4. Generative Adversarial Networks (GAN)

GANs consist of two networks trained in opposition: a generator that maps random noise to synthetic data, and a discriminator that distinguishes real from generated samples. The minimax loss drives the generator to produce increasingly realistic outputs. Applications include image synthesis, data augmentation, and style transfer.

5. Variational Autoencoders (VAE)

VAEs are probabilistic autoencoders that encode inputs into a latent distribution (mean and variance) and decode samples drawn from this distribution. The loss combines a reconstruction term and a Kullback‑Leibler (KL) divergence regulariser, encouraging a smooth latent space. VAEs are used for generative modelling, dimensionality reduction, and anomaly detection.

Practical Guidance

Choosing between traditional algorithms and deep neural networks depends on several factors:

Data size and dimensionality : Traditional models work well on small‑to‑medium tabular datasets; deep models typically require large amounts of labeled data.

Interpretability : Tree‑based methods (Decision Tree, Random Forest) provide feature importance and are easier to explain, whereas deep nets are often black‑boxes.

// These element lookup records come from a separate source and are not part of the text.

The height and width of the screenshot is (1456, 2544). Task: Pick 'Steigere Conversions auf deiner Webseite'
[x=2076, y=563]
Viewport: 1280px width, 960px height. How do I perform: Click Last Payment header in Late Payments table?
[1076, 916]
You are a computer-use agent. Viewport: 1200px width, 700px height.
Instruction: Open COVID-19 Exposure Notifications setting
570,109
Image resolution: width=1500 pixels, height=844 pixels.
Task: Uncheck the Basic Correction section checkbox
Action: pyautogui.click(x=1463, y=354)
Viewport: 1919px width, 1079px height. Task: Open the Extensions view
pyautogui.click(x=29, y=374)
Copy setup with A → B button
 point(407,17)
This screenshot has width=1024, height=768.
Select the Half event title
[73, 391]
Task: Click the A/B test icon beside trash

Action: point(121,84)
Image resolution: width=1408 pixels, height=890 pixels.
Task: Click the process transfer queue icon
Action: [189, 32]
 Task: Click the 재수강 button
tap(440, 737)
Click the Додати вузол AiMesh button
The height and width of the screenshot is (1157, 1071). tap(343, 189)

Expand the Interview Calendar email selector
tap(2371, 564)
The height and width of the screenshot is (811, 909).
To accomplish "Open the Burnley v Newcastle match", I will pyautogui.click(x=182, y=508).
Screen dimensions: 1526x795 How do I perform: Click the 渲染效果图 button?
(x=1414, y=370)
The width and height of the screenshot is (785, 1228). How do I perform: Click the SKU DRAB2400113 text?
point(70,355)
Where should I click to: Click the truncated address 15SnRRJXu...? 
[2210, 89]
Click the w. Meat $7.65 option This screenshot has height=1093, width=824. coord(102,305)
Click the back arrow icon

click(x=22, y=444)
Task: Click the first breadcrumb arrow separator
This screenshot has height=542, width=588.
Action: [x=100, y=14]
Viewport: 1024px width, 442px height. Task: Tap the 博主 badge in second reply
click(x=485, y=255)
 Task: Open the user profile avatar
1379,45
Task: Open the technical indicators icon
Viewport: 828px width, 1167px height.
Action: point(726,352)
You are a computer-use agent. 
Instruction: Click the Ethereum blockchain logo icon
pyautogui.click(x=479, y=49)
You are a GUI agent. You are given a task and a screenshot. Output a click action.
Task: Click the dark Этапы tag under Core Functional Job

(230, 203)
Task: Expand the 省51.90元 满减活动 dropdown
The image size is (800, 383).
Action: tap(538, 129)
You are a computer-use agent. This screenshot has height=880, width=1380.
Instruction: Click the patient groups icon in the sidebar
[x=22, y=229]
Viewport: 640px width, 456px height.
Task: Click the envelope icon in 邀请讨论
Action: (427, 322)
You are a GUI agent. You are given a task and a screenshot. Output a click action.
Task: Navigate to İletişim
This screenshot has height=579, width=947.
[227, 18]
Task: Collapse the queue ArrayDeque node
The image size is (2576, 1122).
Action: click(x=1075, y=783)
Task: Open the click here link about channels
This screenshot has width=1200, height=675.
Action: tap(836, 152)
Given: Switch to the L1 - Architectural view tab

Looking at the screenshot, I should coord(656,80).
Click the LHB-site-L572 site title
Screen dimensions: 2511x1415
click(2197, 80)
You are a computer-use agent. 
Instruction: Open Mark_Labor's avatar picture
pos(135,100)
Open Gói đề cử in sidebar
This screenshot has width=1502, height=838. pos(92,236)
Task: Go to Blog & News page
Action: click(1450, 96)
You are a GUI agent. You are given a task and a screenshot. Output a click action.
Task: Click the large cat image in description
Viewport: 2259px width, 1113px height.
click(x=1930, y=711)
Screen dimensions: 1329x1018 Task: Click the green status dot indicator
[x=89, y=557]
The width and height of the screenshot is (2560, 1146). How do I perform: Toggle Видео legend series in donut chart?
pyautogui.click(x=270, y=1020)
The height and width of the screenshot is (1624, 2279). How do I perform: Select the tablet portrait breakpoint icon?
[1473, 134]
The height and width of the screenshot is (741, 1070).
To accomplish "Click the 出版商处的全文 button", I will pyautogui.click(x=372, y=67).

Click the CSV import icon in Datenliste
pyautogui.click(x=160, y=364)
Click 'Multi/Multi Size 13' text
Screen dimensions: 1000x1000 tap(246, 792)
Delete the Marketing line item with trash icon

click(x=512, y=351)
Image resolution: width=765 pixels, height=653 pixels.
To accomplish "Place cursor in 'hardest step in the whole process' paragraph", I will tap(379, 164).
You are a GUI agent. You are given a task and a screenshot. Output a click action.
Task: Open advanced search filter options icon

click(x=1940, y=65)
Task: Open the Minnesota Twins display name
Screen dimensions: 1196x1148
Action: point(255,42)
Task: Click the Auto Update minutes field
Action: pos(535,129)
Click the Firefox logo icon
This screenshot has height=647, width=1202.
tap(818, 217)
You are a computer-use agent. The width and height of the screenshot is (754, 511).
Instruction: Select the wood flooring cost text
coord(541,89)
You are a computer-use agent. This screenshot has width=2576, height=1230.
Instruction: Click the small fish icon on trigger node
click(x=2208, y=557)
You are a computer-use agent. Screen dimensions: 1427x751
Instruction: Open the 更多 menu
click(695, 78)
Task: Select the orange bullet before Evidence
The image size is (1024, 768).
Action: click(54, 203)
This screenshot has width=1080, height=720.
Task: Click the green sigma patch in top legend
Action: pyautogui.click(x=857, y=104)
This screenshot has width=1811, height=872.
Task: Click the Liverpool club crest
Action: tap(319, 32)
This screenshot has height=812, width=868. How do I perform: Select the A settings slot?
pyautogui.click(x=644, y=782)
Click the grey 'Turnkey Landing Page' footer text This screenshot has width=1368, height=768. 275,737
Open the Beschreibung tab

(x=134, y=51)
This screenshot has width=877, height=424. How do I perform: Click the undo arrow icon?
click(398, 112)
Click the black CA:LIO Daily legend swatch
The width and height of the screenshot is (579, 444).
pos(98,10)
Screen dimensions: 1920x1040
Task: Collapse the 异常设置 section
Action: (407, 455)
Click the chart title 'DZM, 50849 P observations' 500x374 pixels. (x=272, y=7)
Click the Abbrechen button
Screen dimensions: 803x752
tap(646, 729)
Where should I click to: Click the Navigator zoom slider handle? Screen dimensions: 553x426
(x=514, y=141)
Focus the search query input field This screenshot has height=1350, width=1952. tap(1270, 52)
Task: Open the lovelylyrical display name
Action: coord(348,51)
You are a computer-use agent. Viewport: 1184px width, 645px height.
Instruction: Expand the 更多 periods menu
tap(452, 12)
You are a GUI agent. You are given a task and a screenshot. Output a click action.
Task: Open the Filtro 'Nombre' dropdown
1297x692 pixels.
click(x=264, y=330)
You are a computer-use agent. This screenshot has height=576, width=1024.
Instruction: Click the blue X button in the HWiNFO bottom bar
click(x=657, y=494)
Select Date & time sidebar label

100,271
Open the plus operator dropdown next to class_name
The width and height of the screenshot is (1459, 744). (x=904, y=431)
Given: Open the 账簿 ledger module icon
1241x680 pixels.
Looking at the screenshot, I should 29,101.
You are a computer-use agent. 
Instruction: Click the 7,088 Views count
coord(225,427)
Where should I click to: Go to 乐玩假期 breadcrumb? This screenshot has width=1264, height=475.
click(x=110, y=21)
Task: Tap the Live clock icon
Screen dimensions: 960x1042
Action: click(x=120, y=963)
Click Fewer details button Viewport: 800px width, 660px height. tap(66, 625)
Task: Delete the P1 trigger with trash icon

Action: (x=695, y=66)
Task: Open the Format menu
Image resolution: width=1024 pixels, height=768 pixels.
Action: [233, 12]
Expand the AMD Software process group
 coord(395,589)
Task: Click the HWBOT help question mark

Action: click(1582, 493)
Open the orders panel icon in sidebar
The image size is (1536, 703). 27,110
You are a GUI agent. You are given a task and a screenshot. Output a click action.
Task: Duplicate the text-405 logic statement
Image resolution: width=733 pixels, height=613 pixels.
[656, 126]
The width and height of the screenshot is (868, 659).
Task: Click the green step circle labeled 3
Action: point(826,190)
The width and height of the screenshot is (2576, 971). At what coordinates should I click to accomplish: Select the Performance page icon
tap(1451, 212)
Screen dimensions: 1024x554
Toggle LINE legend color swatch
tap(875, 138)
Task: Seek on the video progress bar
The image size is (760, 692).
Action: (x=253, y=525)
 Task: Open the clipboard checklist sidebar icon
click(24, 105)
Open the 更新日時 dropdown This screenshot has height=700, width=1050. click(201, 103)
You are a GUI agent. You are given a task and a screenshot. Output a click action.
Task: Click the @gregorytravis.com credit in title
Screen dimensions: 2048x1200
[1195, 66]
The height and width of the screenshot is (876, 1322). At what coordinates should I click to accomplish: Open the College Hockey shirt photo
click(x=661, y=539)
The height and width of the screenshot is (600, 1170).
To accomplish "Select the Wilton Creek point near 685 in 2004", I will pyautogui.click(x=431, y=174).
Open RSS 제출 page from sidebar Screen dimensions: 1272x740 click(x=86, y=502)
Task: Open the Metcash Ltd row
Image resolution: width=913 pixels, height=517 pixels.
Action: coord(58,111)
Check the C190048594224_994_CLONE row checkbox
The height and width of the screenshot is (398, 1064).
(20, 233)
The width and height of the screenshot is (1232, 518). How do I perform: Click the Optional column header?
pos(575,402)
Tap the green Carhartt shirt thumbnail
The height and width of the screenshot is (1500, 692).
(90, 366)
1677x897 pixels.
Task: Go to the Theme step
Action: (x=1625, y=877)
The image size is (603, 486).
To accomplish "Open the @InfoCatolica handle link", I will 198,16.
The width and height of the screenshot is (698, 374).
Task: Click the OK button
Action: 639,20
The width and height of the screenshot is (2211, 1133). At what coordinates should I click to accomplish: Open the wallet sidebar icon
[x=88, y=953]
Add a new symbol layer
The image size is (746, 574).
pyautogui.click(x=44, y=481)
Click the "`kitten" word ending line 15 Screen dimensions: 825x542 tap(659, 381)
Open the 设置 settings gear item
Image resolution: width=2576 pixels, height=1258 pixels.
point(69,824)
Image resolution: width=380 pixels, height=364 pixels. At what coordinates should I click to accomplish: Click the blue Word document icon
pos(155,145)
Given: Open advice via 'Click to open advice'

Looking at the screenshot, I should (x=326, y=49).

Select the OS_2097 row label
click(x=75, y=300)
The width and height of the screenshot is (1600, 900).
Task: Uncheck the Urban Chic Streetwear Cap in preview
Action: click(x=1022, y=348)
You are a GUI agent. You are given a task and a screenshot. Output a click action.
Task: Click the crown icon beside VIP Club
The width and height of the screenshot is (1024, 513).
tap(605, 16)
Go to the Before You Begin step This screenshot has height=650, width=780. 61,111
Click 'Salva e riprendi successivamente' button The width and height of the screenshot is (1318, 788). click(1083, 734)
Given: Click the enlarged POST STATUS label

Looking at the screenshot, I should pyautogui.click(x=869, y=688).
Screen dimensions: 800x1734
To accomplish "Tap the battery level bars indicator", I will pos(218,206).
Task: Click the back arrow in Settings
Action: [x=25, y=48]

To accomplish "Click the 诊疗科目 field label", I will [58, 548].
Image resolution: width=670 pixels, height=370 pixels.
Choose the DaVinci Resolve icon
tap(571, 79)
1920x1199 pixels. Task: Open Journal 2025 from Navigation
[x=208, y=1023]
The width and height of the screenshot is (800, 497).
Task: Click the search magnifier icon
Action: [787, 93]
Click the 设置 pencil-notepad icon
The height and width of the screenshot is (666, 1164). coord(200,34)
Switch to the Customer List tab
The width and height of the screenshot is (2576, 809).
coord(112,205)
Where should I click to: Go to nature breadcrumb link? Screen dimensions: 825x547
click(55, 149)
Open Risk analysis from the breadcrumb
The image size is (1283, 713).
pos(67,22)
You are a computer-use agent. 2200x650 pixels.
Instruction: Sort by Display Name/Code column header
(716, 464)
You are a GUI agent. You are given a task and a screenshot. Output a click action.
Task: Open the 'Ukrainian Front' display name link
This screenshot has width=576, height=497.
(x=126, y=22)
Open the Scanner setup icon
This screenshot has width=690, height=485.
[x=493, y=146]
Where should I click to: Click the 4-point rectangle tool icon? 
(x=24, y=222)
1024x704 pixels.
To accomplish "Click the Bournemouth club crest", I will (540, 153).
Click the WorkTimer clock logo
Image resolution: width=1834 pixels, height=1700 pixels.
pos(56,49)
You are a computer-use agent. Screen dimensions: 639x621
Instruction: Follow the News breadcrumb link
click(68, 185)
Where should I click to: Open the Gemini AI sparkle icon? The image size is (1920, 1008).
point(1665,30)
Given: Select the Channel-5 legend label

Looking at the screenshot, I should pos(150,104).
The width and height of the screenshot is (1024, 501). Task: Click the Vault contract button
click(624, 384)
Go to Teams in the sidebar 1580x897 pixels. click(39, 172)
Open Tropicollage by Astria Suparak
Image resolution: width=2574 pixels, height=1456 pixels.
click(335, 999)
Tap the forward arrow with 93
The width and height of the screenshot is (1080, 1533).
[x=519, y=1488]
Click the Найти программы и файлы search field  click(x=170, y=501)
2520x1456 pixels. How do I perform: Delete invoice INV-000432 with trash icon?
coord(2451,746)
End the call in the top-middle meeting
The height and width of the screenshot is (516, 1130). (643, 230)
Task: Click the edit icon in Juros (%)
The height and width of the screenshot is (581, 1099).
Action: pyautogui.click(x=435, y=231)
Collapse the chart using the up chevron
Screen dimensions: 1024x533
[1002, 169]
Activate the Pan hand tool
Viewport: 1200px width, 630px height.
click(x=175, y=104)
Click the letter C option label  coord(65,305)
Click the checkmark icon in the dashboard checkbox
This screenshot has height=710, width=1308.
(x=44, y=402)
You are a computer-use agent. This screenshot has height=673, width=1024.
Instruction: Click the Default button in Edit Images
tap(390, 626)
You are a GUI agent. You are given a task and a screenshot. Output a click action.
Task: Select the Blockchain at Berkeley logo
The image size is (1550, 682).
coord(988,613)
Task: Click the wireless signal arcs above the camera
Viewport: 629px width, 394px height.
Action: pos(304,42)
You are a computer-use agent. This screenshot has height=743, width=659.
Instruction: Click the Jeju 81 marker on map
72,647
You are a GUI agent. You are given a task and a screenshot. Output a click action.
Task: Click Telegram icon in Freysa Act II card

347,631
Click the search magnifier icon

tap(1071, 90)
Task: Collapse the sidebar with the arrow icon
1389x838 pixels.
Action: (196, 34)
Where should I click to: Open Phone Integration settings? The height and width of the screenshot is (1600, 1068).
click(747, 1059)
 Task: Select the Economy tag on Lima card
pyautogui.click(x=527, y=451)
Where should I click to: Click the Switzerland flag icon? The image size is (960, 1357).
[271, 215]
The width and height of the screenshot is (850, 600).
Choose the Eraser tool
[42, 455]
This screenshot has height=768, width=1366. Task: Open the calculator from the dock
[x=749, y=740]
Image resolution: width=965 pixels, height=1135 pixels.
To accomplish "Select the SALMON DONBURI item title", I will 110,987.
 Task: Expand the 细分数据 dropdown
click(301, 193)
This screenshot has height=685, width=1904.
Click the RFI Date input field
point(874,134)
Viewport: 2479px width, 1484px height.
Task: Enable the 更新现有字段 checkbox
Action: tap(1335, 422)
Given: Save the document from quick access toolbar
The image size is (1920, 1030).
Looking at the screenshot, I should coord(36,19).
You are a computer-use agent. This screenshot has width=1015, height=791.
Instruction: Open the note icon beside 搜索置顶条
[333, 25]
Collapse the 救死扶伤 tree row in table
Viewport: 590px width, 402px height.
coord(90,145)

Computational resources : Training deep networks demands GPUs or specialised hardware; traditional algorithms can run efficiently on CPUs.

Problem type : Sequence or image data usually benefits from RNNs/CNNs; structured classification/regression tasks may be solved effectively with SVMs, Logistic Regression, or Gradient Boosting (not listed but common).

In practice, engineers often prototype with simple, interpretable models, then move to deeper architectures if performance plateaus or the problem domain (e.g., computer vision, speech) demands it.